По аналогичной схеме во многом строились отношения Кузмина с другим сообществом литераторов, в члены которого его нередко записывают и до сих пор. Акмеист Кузмин или нет - споры об этом шли и идут в литературе с давних пор. Определение, данное ему В. М. Жирмунским, - "последний русский символист" {52}, - не учитывает индивидуальной реакции Кузмина на любые попытки присоединить его к программным выступлениям символистов, являясь только типологическим определением, да и то в рамках концепции самого Жирмунского. Но нисколько не более обоснованны и попытки сблизить Кузмина с акмеизмом. Уже не раз цитировались резкие определения, которые Кузмин в различных статьях давал этой группе, и опровергнуть таким образом мнение о Кузмине-акмеисте очень легко. Но гораздо более существенным и поучительным является рассмотрение его схождений и расхождений с акмеистами в контексте литературного процесса эпохи.
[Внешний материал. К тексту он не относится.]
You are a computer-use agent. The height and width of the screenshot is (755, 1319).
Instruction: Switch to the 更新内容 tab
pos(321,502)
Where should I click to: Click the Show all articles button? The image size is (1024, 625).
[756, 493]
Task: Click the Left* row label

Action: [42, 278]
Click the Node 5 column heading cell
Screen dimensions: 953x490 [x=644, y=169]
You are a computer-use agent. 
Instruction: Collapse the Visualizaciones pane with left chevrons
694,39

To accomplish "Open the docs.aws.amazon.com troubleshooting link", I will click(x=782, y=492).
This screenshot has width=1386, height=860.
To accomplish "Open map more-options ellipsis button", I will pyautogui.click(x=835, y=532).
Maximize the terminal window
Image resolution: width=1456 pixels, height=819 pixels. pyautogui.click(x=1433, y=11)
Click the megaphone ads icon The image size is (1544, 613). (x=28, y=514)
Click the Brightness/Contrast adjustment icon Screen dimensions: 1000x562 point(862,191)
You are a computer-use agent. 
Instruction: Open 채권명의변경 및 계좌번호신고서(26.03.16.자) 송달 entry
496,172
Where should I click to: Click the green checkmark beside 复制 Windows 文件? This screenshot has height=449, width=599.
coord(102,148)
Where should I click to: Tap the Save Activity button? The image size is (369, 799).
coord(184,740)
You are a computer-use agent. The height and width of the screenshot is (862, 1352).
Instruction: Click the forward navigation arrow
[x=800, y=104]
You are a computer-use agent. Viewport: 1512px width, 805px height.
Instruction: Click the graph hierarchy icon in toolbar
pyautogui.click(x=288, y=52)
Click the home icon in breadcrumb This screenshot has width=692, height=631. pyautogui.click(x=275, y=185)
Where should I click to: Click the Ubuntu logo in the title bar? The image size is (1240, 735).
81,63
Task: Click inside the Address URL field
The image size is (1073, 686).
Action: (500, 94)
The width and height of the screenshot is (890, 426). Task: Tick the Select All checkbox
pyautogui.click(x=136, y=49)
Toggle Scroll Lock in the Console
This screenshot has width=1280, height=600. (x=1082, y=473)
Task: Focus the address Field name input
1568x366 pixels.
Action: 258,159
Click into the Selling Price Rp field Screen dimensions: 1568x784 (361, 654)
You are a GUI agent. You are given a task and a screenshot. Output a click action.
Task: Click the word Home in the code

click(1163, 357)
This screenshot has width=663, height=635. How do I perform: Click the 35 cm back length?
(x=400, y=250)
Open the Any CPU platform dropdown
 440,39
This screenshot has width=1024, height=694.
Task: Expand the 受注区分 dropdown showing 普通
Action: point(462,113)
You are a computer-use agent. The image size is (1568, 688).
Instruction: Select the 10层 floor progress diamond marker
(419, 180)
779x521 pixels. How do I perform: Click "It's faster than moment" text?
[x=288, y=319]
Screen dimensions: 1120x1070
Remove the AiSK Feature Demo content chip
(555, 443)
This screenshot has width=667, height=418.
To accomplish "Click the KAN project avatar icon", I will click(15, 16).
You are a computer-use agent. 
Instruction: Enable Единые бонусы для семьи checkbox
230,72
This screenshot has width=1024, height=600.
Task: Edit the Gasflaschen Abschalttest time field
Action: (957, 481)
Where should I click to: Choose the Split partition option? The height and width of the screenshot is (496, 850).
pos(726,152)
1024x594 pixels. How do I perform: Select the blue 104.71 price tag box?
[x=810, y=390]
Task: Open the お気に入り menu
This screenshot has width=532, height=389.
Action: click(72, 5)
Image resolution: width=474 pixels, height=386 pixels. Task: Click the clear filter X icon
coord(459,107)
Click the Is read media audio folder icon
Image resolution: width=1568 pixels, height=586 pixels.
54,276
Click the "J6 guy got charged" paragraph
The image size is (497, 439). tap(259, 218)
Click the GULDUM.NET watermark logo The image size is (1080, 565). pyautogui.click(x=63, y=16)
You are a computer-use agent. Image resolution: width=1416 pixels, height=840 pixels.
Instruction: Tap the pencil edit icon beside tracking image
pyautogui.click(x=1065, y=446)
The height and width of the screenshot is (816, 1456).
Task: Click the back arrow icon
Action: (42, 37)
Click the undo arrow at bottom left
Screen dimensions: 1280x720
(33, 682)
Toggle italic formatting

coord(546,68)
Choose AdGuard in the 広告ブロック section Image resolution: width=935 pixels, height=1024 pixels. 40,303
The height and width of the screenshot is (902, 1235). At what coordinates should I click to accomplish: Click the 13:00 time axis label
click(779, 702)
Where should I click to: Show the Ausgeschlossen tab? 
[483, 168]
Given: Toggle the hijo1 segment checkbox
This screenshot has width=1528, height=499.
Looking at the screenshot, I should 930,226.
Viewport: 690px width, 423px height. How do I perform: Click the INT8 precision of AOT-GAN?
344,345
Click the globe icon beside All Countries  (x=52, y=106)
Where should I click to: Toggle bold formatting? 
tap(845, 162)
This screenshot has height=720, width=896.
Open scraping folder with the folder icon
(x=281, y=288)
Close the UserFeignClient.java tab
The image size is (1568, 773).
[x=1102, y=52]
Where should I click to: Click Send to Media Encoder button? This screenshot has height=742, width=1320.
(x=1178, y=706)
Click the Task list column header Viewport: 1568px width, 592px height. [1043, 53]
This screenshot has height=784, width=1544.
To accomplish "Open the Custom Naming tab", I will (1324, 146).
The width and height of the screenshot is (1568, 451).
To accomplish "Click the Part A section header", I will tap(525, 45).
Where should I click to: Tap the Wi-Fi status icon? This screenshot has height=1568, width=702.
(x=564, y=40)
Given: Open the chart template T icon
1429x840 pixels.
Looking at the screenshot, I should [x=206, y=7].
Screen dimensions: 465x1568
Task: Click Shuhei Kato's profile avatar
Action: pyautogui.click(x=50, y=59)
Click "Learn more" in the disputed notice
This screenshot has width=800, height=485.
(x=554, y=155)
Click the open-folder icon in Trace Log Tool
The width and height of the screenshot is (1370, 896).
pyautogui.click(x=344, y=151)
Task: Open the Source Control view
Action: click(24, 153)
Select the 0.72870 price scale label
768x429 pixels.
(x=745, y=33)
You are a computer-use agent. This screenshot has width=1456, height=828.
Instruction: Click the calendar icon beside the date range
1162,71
Казалось бы, тесная дружба с Гумилевым после его приезда в Петербург из Парижа, единство литературной позиции в период первого и наиболее серьезного кризиса символизма, когда в 1910 году Кузмин вместе со всей "молодой редакцией" журнала "Аполлон" явственно заявляет о своей приверженности курсу Брюсова, а не декламациям Блока и Вяч. Иванова (как представляется, эта позиция отразилась в тексте рассказа "Высокое искусство", посвященного Гумилеву), статья "О прекрасной ясности", участие в заседаниях "Цеха поэтов", предисловие к первой книге стихов Анны Ахматовой, - все это указывает, что определенная близость существовала. И однако никто из акмеистов никогда не говорил и не писал, что Кузмин принадлежит к их узкому, корпоративно замкнутому кругу.
Чаще всего в качестве доказательных объяснений фигурируют личные мотивы. Вот что рассказывала, например, Ахматова: "У нас - у Коли , например, - все было всерьез, а в руках Кузмина все превращалось в игрушки... С Колей он дружил только вначале, а потом они быстро разошлись. Кузмин был человек очень дурной, недоброжелательный, злопамятный. Коля написал рецензию на "Осенние озера", в которой назвал стихи Кузмина "будуарной поэзией". И показал, прежде чем напечатать, Кузмину. Тот попросил слово "будуарная" заменить словом "салонная" и никогда во всю жизнь не прощал Коле этой рецензии..." {53}
Нет сомнений, что одна из рецензий (Гумилев писал об "Осенних озерах" трижды {54}) задела Кузмина настолько, что он - редкий случай в истории русской литературы! - счел нужным дезавуировать свою собственную рецензию на гумилевское "Чужое небо": высоко отозвавшись о сборнике на страницах "Аполлона", он через несколько месяцев в "Приложениях к "Ниве"" оценивал ту же книгу почти уничтожающе. Но вряд ли стоит сомневаться, что инцидент с гумилевской рецензией был лишь толчком, поводом к решительному разрыву с Гумилевым и возглавляемой им школой.